By July 12, 2016 Read More →

China oil demand fell 2.7% (year over year) in May – Platts

China’s crude oil imports between Jan. and May surged 15.7% to 7.62 million b/d, surpassing growth of 8.8% seen in 2015

oil demand

China energy ChinaDaily.com photo.

China’s apparent oil demand contracted by 2.7 per cent in May from a year earlier to 10.88 million b/d, according to an analysis of government data by S&P Global Platts.

Refinery throughput in May averaged 10.46 million b/d, data from the China’s National Bureau of Statistics showed June 12. This was a 0.04 per cent decline year over year and a 4.3 per cent drop month over month.

However, net imports of key oil products slumped 41.4 per cent from a year earlier to an average 423,000 b/d in May, as exports of transport fuels climbed higher, data from China’s General Administration of Customs showed.

The contraction in oil demand in May represented the fourth consecutive month of negative growth and was due to declines in gasoil and fuel oil demand, amid slowing economic growth.

Over the first five months of 2016, apparent oil demand averaged 11.1 million b/d, down 0.8 per cent. In contrast, apparent oil demand had increased by 9.1 per cent during January-May 2015, when lower fuel prices incentivized end users to boost consumption.

China’s oil demand growth is expected to moderate significantly in 2016 as gross domestic product growth slows on the back of economic rebalancing.

China’s government data shows the economy expanded by 6.7 per cent in the first quarter of this year, a decline from 6.8 per cent in the fourth quarter of 2015.

China’s 2016 apparent oil demand is forecast to grow by less than 2 per cent, according to Platts China Oil Analytics, an on-line platform for supply/demand and trade data, of S&P Global Platts.

Gasoil
Apparent demand for gasoil in China contracted by 13 per cent year over year in May and this was partly reflected in exports of the fuel hitting a new record high volume of 356,000 b/d during the month as refineries grappled with domestic oversupply and stagnant consumption levels.

The fuel is used in the industrial and heavy transport sectors.
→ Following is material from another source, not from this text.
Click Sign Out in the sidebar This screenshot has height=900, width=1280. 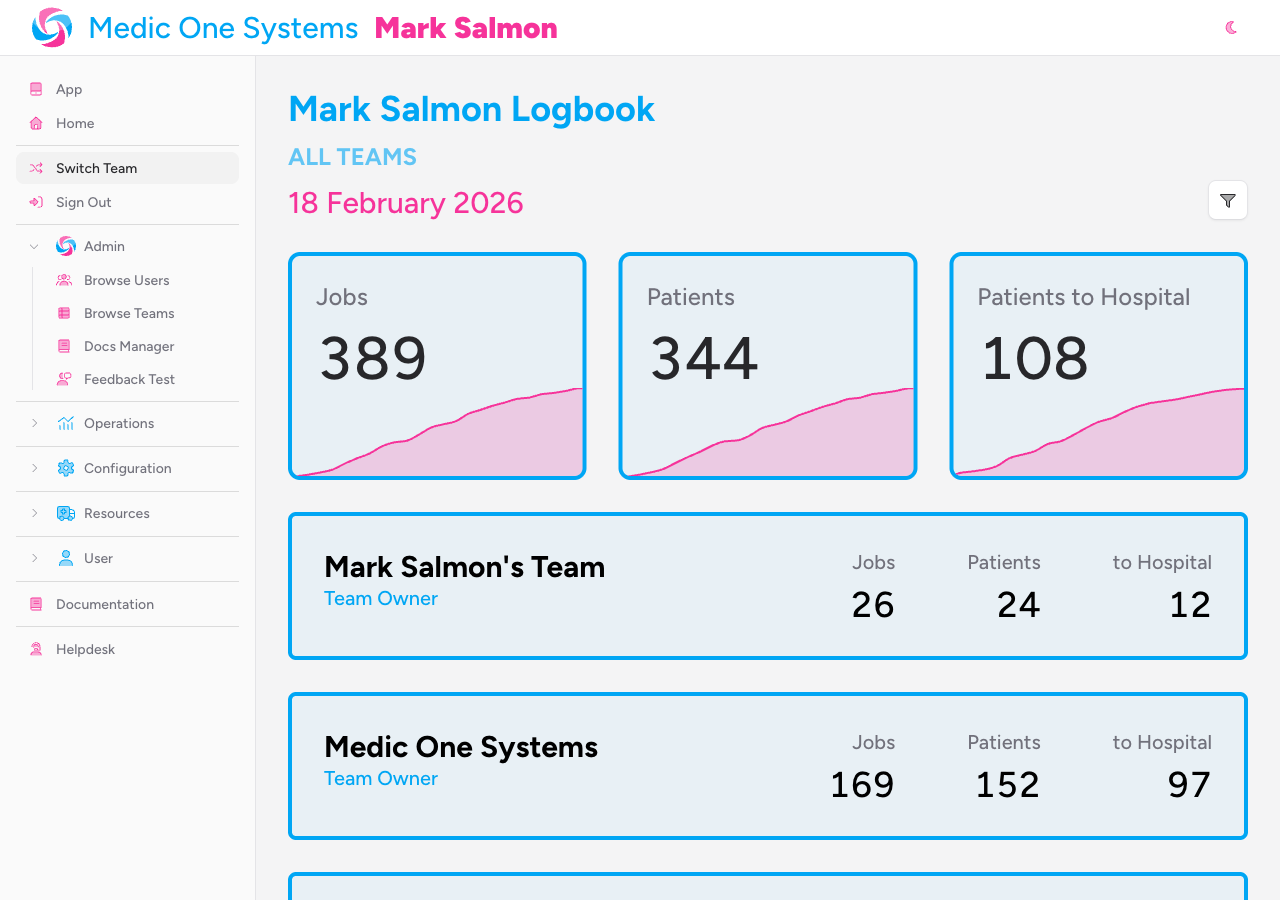tap(84, 202)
Demand has taken a hit in recent years on the slowdown in the manufacturing sector, amid China’s transition towards more service-sector-led economic growth.

gasolineOver Jan.-May this year, gasoil apparent demand has fallen by 8.5 per cent to an average 3.3 million b/d. This volume is the lowest level since the same five-month period of 2010.

“Platts China Oil Analytics forecasts gasoil apparent demand to fall by more than 3 per cent in 2016, although more stimulus measures in the form of monetary easing and infrastructure investment could provide some upside to consumption,” said Song Yen Ling, senior analyst with Platts China Oil Analytics.

Gasoline
Bucking the wider trend this year, apparent demand for gasoline in May fell by 1.3 per cent to average 2.68 million b/d, which was also a 7.1 per cent month-on-month decline, according to S&P Global Platts calculations.

The contraction in the apparent demand figure was due to a 105.7 per cent year-on-year increase in gasoline exports.

China’s gasoline market has witnessed intense competition this year following increased refining activity by independent refiners, as well as higher production by fuel blending companies.

This has resulted in higher supply in the domestic market and led to state-owned companies exporting significantly more volumes of gasoline compared with 2015.

However, data on gasoline sales by independents and fuel blenders is not readily available and is likely not fully captured by the official government statistics.

This helps explain why China’s gasoline apparent demand this year has risen only 5.9 per cent over Jan. to May, compared with 9.4 per cent over the same period of 2015.

Passenger vehicle sales however remained strong, rising 9.8 per cent year over year in May, suggesting consumption growth is still very robust.

Fuel Oil
China’s fuel oil apparent demand continued its downward trajectory as independent refiners which now have access to imported crude oil no longer need fuel oil as a primary processing feedstock.

This has been happening since the second half of last year, when the government deregulated crude oil import rights and started giving out import quotas to independent refiners in China.

In May, fuel oil apparent demand fell 17.3 per cent year over year for the fourth consecutive month, bringing demand during the first five months of 2016 to an average 737,000 b/d.

This is an 18.6 per cent contraction from the same period of 2015. To date, a total of 1.2 million b/d of crude oil import quotas have been approved for these refiners.

oil demand

With fuel oil not as popular with refiners as processing feedstock, consumption is mainly focused on the bunker market, with some buying by petrochemical plants as feedstock.

In contrast, independent refiners’ appetite for crude oil has surged significantly in 2016.

China’s crude oil imports between Jan. and May surged 15.7 per cent to 7.62 million b/d, surpassing growth of 8.8 per cent seen in 2015.

Meanwhile, fuel oil imports into China have slumped nearly 40 per cent to just 307,000 b/d over the same period according to Platts.

Month-to-month demand in China is generally viewed to be subjected to short-term anomalies which are of interest and important to note, but often fail to reveal the country’s underlying demand trends.